The training was aimed at promoting egg consumption in families and communities and served as training of trainers for health staff and health promoters to reach out to clients in communities.
Speaking on the benefits of the training, Mr Kolog said egg consumption was good as it was an important source of protein most families could afford, considering its cheap price compared with meat and fish.
He noted that malnutrition was becoming a source of concern especially in the Nabdam district where he served.
According to him, the district targeted 56 cases for the half year, but recorded 57 cases of malnourished children in the district, with 11 per cent being severe.

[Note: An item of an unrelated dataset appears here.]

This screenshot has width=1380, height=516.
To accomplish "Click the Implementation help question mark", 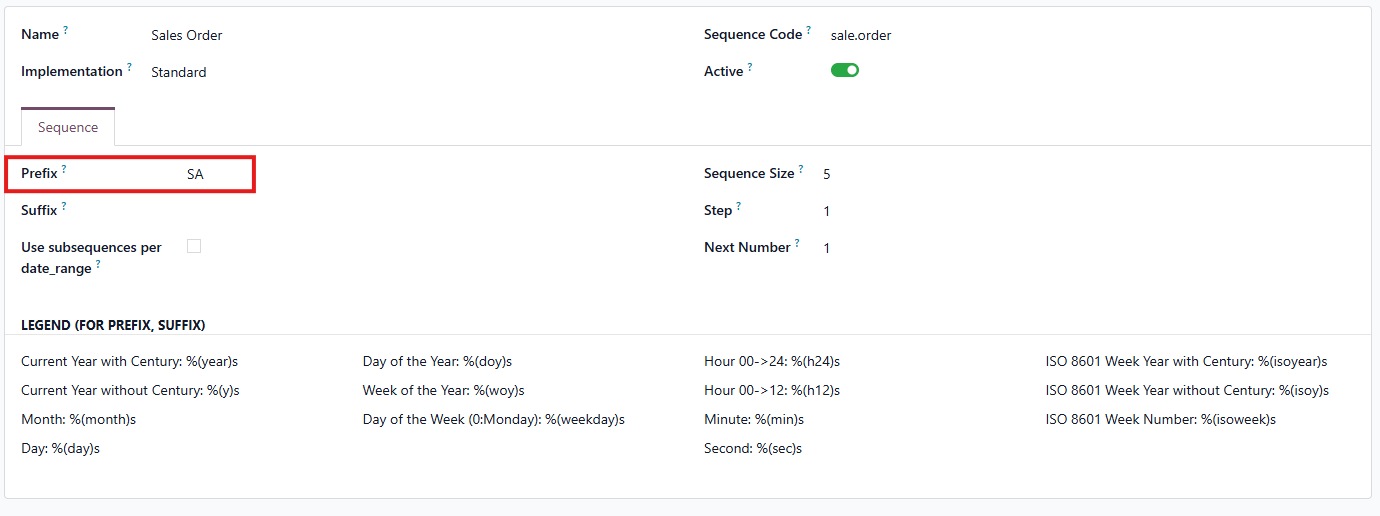I will 129,68.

He said anaemia in pregnant women was also high with 52 per cent of them being anaemic but “this can be corrected if the women consume eggs as it is rich in iron,” he added.
He said most people in the rural areas could not afford fish which was expensive and noted that the training received would empower the officers to promote four star diet in the communities and health centres.
He emphasized that from conception to age two years, children needed some essential nutrients in their diet to enable them to develop well, physically and mentally.
He said his outfit would have to demystify the myths that surround consumption of eggs, with community stakeholders, by promoting four star diet using local dishes and incorporating eggs.
He noted that most families consumed mostly cereals, which were the staple, because of their low financial conditions therefore sensitizing them on other protein sources including eggs would help.
Mr Kolog said mass education alone was not enough, and so health workers would be encouraged to use fliers to sensitize the communities and engage the people individually to help to identify the gaps in family diets.